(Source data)
-----
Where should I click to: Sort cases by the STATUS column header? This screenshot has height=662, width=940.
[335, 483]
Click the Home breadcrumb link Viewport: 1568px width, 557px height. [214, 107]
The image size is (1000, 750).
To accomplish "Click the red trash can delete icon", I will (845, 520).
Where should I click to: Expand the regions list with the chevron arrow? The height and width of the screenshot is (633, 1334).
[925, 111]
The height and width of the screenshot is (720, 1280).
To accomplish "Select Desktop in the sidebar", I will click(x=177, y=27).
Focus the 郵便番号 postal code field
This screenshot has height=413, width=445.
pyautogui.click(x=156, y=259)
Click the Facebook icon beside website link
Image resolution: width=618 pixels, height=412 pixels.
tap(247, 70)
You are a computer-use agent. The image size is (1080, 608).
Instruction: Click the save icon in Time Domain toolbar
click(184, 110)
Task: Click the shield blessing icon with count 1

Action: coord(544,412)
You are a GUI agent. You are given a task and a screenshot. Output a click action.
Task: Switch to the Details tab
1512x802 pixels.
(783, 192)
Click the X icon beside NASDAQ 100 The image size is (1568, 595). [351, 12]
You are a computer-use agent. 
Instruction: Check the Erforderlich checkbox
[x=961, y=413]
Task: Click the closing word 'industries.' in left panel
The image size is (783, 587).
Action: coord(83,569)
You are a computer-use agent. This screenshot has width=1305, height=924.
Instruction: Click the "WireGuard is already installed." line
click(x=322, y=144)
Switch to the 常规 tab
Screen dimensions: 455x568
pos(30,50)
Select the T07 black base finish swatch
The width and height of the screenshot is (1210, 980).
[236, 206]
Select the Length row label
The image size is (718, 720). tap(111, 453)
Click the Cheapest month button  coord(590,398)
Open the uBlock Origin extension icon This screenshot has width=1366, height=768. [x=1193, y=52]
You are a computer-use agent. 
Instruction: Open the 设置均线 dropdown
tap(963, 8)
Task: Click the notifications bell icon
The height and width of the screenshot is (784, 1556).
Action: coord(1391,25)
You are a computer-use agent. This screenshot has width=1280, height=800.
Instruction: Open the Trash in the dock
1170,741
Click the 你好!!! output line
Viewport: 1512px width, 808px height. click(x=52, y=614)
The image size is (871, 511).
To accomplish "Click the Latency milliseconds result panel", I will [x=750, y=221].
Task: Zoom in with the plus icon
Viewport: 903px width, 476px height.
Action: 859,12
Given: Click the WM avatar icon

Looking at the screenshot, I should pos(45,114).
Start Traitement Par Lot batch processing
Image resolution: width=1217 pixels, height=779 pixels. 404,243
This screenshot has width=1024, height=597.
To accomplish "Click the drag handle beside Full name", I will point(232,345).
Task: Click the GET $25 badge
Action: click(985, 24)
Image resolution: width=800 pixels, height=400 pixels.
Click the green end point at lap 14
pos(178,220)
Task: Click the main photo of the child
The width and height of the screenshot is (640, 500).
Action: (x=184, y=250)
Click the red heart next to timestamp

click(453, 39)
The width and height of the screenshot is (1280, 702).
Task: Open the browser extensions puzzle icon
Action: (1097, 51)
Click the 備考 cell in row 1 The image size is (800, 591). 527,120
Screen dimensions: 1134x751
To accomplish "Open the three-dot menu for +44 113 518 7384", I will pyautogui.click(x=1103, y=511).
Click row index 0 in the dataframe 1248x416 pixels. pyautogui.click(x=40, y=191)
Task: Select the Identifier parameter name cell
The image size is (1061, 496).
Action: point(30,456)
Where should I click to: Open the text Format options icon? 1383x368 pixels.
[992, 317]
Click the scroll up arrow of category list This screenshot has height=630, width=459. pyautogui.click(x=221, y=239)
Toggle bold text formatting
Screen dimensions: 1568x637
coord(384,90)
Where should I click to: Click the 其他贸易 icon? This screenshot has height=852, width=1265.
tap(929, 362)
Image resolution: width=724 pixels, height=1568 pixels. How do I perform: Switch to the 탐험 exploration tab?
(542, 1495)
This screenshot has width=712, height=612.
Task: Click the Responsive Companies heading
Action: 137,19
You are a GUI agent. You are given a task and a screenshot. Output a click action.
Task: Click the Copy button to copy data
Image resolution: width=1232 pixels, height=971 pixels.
-----
Return all of the lines above exactly, with none omitted.

Where should I click to: Sort cases by the STATUS column header? This screenshot has height=662, width=940.
[335, 483]
Click the Home breadcrumb link Viewport: 1568px width, 557px height. [214, 107]
The image size is (1000, 750).
To accomplish "Click the red trash can delete icon", I will (845, 520).
Where should I click to: Expand the regions list with the chevron arrow? The height and width of the screenshot is (633, 1334).
[925, 111]
The height and width of the screenshot is (720, 1280).
To accomplish "Select Desktop in the sidebar", I will click(x=177, y=27).
Focus the 郵便番号 postal code field
This screenshot has height=413, width=445.
pyautogui.click(x=156, y=259)
Click the Facebook icon beside website link
Image resolution: width=618 pixels, height=412 pixels.
tap(247, 70)
You are a computer-use agent. The image size is (1080, 608).
Instruction: Click the save icon in Time Domain toolbar
click(184, 110)
Task: Click the shield blessing icon with count 1

Action: coord(544,412)
You are a GUI agent. You are given a task and a screenshot. Output a click action.
Task: Switch to the Details tab
1512x802 pixels.
(783, 192)
Click the X icon beside NASDAQ 100 The image size is (1568, 595). [351, 12]
You are a computer-use agent. 
Instruction: Check the Erforderlich checkbox
[x=961, y=413]
Task: Click the closing word 'industries.' in left panel
The image size is (783, 587).
Action: coord(83,569)
You are a computer-use agent. This screenshot has width=1305, height=924.
Instruction: Click the "WireGuard is already installed." line
click(x=322, y=144)
Switch to the 常规 tab
Screen dimensions: 455x568
pos(30,50)
Select the T07 black base finish swatch
The width and height of the screenshot is (1210, 980).
[236, 206]
Select the Length row label
The image size is (718, 720). tap(111, 453)
Click the Cheapest month button  coord(590,398)
Open the uBlock Origin extension icon This screenshot has width=1366, height=768. [x=1193, y=52]
You are a computer-use agent. 
Instruction: Open the 设置均线 dropdown
tap(963, 8)
Task: Click the notifications bell icon
The height and width of the screenshot is (784, 1556).
Action: coord(1391,25)
You are a computer-use agent. This screenshot has width=1280, height=800.
Instruction: Open the Trash in the dock
1170,741
Click the 你好!!! output line
Viewport: 1512px width, 808px height. click(x=52, y=614)
The image size is (871, 511).
To accomplish "Click the Latency milliseconds result panel", I will [x=750, y=221].
Task: Zoom in with the plus icon
Viewport: 903px width, 476px height.
Action: 859,12
Given: Click the WM avatar icon

Looking at the screenshot, I should pos(45,114).
Start Traitement Par Lot batch processing
Image resolution: width=1217 pixels, height=779 pixels. 404,243
This screenshot has width=1024, height=597.
To accomplish "Click the drag handle beside Full name", I will point(232,345).
Task: Click the GET $25 badge
Action: click(985, 24)
Image resolution: width=800 pixels, height=400 pixels.
Click the green end point at lap 14
pos(178,220)
Task: Click the main photo of the child
The width and height of the screenshot is (640, 500).
Action: (x=184, y=250)
Click the red heart next to timestamp

click(453, 39)
The width and height of the screenshot is (1280, 702).
Task: Open the browser extensions puzzle icon
Action: (1097, 51)
Click the 備考 cell in row 1 The image size is (800, 591). 527,120
Screen dimensions: 1134x751
To accomplish "Open the three-dot menu for +44 113 518 7384", I will pyautogui.click(x=1103, y=511).
Click row index 0 in the dataframe 1248x416 pixels. pyautogui.click(x=40, y=191)
Task: Select the Identifier parameter name cell
The image size is (1061, 496).
Action: point(30,456)
Where should I click to: Open the text Format options icon? 1383x368 pixels.
[992, 317]
Click the scroll up arrow of category list This screenshot has height=630, width=459. pyautogui.click(x=221, y=239)
Toggle bold text formatting
Screen dimensions: 1568x637
coord(384,90)
Where should I click to: Click the 其他贸易 icon? This screenshot has height=852, width=1265.
tap(929, 362)
Image resolution: width=724 pixels, height=1568 pixels. How do I perform: Switch to the 탐험 exploration tab?
(542, 1495)
This screenshot has width=712, height=612.
Task: Click the Responsive Companies heading
Action: 137,19
You are a GUI agent. You are given a task and a screenshot. Output a click action.
Task: Click the Copy button to copy data
Image resolution: width=1232 pixels, height=971 pixels.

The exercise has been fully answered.